In his homily, the parish priest of Orian’g Blessed Sacrament Church, Kabondo, Homa Bay Diocese, Rev Fr Christopher Wasonga described Kristina as one of the few Christians in 19th centaury who resisted temptations of abandoning their faith to join indigenous religious cults.

Kristina received her Catholic faith in 19th centaury at the time a new religious movement known as Mumbo cult (Mumboism) founded by Luo prophet Onyango Dunde had a great influence among Luo people.

Prophet Dunde stated that the Christian religion is rotten and all Europeans were the enemies of Africans. Mumboism was considered as one of the forerunners of nationalism within Kenya.

Its followers were most active in the Nyanza region of Kenya near Lake Victoria. The cult began during the British colonial era in Kenya, when Mill Hill missionaries were active in the region.

In 1913, Onyango Dunde began to preach that he had been swallowed by a serpent in Lake Victoria. The serpent spit him out, and gave him a prophecy that he would spread to his followers:

I am the God Mumbo whose two homes are in the sun and in the lake. I have chosen you to be my mouthpiece. Go and tell all the Africans…. that from henceforth I am their God. Those whom I choose personally and those who acknowledge me, will live forever in plenty…. the Christian religion is rotten…. All Europeans are your enemies, but the time is shortly coming when they will all disappear from the country.”

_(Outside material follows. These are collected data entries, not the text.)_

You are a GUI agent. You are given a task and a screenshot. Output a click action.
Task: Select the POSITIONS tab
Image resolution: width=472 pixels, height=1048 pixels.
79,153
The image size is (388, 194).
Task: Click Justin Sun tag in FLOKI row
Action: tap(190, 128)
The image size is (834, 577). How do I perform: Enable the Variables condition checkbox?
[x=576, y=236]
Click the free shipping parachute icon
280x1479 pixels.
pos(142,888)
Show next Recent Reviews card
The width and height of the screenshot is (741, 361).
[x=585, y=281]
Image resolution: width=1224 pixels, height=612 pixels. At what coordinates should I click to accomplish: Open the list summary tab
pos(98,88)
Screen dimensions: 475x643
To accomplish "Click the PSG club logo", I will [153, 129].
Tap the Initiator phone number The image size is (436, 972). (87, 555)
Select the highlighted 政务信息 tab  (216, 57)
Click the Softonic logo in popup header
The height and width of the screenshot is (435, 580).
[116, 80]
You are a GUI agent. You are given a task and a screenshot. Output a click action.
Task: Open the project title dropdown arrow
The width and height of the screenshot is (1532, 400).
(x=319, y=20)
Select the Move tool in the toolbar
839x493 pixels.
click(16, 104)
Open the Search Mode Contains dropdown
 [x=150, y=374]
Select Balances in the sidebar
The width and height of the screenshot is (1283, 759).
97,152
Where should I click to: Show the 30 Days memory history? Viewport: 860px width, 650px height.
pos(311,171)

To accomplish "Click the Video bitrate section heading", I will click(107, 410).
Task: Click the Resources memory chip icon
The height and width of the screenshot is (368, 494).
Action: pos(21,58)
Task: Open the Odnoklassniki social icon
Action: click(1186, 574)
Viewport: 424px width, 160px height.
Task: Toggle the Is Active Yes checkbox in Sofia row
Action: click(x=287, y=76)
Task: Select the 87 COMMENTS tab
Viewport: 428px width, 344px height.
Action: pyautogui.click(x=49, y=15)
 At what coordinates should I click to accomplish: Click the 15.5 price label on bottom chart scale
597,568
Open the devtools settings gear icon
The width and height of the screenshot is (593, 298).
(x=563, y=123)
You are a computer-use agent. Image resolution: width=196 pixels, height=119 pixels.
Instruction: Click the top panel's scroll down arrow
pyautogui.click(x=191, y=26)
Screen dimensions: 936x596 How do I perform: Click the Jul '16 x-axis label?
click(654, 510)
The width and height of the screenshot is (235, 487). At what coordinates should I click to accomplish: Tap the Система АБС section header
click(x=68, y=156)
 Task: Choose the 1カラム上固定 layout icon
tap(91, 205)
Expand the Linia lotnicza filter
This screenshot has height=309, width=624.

In keeping with the prophecy, Dunde condemned European culture, Christianity, and the influence of colonialism. He also prophesied a golden age that would arrive with the end of the European presence in the region. Mumboism was popular among the Luo and Kisii people, but its influence spread beyond Africans who were formally followers of Dunde.

During the time some Dunde’s followers openly opposed to the colonial government and missionaries. One of the followers was Mosi Auma of Kabondo, the area Kristina was married. In Kisii region, Nyakundi of Kitutu, Omwenga of Wanjare was very aggressive to colonial missionaries.

At the time independent Republic of Kenya was formed in 1964, the minority party, the Kenya African Democratic Union (KADU), represented a coalition of small tribes that had feared dominance by larger ones, dissolved itself voluntarily and former members joined KANU.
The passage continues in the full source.